Тетка Дуня подробно поведала, как потерял «кординат» в Дудинке дядя Филипп. Работал он тогда первый год на катере с дизельным пускачом. И набрался на берегу до того, что ни тяти, ни мамы сказать не мог. А тут от причала гонят. Причал понадобился. Шумит начальство порта, штрафом грозится. Дядя же Филипп не только мозгами, но и пальцем единым не владеет. Чего только с ним ни делали: и нашатырным спиртом терли, и водой обливали, и уши почти напрочь оторвали — не берет. Тогда капитан катера приказал волочь механика в машинное отделение и притиснуть его к дизелю.

Приволокли, притиснули. Капитан гаркнул: «Филипп, заводи!» Дядя Филипп раз-раз — покрутил рычажки, колесики, ручки, и дизель завелся. Тогда капитан громче: «Филипп, переводи на мотор!» И дядя Филипп выполнил команду точка в точку, не открывая глаз. А когда его отпустили, пал тут же, так и не проснувшись.

— А я что толкую? — подняла палец бабушка, выслушав этот рассказ. — Золотая голова!

— Ой, где же Филипп-то? Уж не к братцу ли ушел? — спохватилась тетка Дуня. — Ой, матушки мои! Сойдутся — не растащить. А та тетеря-то недосмотрит… — И помчалась тетка Дуня искать дядю Филиппа, уверенная в том, что он без нее ни прожить, ни обойтись не может и что тетке Васене одной с братьями не совладать.

 

 

Но в тот последний приезд тетка Дуня не накрывала рюмку дяди Филиппа, не оговаривала человека, не притесняла, только все взглядывала на него, длинно вздыхала и украдкой плакала. Дядя Филипп держался разухабисто, выкрикивал одну и ту же фразу из песни: «И н-на Тии-ихи-им океани-и свой зако-ончили по-ход!»

— Дунька! Ты кого оплакиваешь? Меня? Ха-ха! Да я этих самураишек во! — Он зажимал кулачище так, будто самураи были муравьями и он их давил в горсти.

Я потихоньку вылез из застолья и убрел на улицу, и варенье как-то не всласть елось, потому что бабушка не стерегла его, на меня не обращала внимания.

Дядя Филипп с теткой Дуней ушли «по родне» и появились у нас снова дня через три, усталые, осунувшиеся. Они отсыпались в широкой и чистой постели. Бабушка отпаивала дядю Филиппа огуречным рассолом, отводила душеньку, ругая его каким-то новым словом — «некрут».

— Ну, чё, нагулялся, некрут? Наколобродил?

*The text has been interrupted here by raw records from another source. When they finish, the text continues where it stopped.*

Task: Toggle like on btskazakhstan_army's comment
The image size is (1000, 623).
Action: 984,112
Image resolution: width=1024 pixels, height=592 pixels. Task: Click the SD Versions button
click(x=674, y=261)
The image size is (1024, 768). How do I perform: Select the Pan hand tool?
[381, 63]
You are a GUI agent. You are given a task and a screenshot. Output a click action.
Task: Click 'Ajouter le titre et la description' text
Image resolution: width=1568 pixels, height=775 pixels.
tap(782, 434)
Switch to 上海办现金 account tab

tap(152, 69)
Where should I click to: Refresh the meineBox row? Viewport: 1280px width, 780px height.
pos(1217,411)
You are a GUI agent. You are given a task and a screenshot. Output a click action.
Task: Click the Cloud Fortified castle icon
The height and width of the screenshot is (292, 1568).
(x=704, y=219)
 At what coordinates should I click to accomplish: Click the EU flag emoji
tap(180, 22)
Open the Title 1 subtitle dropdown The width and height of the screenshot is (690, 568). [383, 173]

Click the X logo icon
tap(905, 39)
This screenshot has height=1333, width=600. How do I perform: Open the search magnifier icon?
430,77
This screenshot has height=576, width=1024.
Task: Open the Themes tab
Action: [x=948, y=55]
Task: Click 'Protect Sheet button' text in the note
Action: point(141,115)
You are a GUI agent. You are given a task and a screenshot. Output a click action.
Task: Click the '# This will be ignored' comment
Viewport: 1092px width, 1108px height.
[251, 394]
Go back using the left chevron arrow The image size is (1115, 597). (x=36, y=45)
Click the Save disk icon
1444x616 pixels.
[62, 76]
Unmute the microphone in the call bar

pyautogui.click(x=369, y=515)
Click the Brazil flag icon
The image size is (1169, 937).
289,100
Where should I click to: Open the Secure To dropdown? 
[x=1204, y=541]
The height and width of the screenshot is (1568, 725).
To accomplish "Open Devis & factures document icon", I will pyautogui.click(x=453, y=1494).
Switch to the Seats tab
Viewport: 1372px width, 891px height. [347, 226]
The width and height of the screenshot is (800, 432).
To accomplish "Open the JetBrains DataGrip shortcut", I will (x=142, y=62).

Дядя Филипп кряхтел тяжко, горестно морщился.

— Когда вы с Левонтием все вино это клятое выжрете? И когда вы, язвило бы вас, захвораете чем-нибудь, чтоб пить нельзя, чтоб на сторону воротило?..

— И так воротит, крестная…

— Воротит? Как не поворотит? С ведро выхлестал?

— Два наберется.

— Два! — ужаснулась бабушка. — А та, пигалица-то, — напустилась бабушка на тетку Дуню, таящуюся за спиной дяди Филиппа, — та кикимора-то, нет чтоб мужика окоротить, норму ему определить, сама, холера, туда же! Ведь на чужу сторону человек уезжат… Совет да беседу бы мужу с женой провести…

Отпоив дядю Филиппа рассолом, бабушка послала его в баню, потом опохмелила, угощала стряпней. Полный мешок набила печенюшками, калачами, шаньгами, со слезами провожала супругов к лодке, на берегу крестила новобранца при всем народе, и он смиренно стоял под благословением, большой, сконфуженный, покорный.

Дядя Левонтий, непроспавшийся, с початой бутылкой в кармане, гремел:

— Филипка, держи кординат! Круши врагов на море и на суше! — и лез к брату обниматься.

— Да сокрушит, сокрушит! Не подавай только ему больше, — остепеняла Левонтия тетка Дуня.

Дядю Филиппа и тетку Дуню выплавили на проходящий мимо села пароход. Пароход сбавил пар, взял супругов на борт. Дядя Левонтий плакал, бежал по берегу следом за пароходом, повторяя слова, которые забыл сказать:

— Филипка! Филиппушка! Братан!..

Высыпавший на берег деревенский люд почтительно говорил меж собою: «Шишка Филипп-то наш! Гляди, пароход застопорили. Выплыви бы кто из нас, так хоть заорись — не возьмет. Такой человек и в армии не затеряется. Его и в армии чином не обнесут…»

После я узнал — дядя Филипп оттого так рано нынче был в гостях, что разразился «дальневосточный конфликт» и его «нибилизовали» крушить «самураев». Приходило нам от него несколько обстоятельных писем с пожеланием всем родным здоровья, а друзьям приветы с Дальнего Востока, затем из Финляндии.

Погиб дядя Филипп в сорок втором под Москвой, где командовал ротой сибирских лыжников. Тетку Дуню я как-то встретил на Красноярском речном вокзале. Стоял в очереди за билетом на пароход, ко мне кинулась маленькая старушонка, распихивая народ, и поцеловала шершавыми, точно груздок, губами.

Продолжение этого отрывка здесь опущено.